Nella foto, levato il calice e sezionato l’ultimo tratto di corolla, si distinguono a sinistra la sacca, dalla parete arrossata, e al centro la parte terminale dello stilo immersa nel nettare. Bianchi peli diafani a guardia del tutto, forse per rallentare l’evaporazione.
Ancora una sezione della corolla. Stami dai filamenti piantati nella parete interna, mentre lo stilo affonda nel calice sottostante (ovario infero).
Stigma dall’incredibile colore dorato.
I fiori nascono a coppie, come si è detto, e ben presto i calici (dopo la fecondazione) si accrescono inglobandosi l’un l’altro, mentre in cima terminano con cinque lobi appena accennati. Il breve peduncolo si biforca in due brattee protettive, le quali non sembrano curarsi troppo di questo compito ma paiono impegnate invece in eleganti movenze.

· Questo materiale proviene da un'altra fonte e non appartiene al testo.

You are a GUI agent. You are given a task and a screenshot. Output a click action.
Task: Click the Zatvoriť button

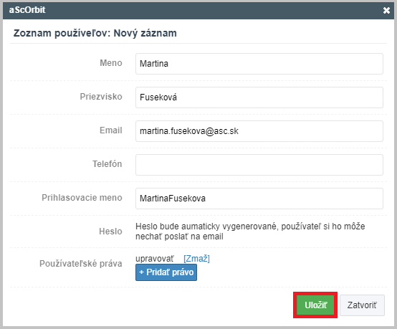[362, 305]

Aperto il calice, appare l’ovario con perfetta placentazione centrale.
I frutti sono bacche. La circostanza che siano saldate assieme, rende il caso interessante ponendoci difronte al più semplice di tutti i possibili frutti multipli. Insomma, una sorta di sorosio ricondotto ai minimi termini.
A maturità: rosso, acquoso, spruzzato di pruina.
Corteccia marrone chiaro, più scura in corrispondenza delle fessurazioni. Quanto alla forma, presenta lunghe placche sottili che si sollevano senza però aver molta fretta di cadere.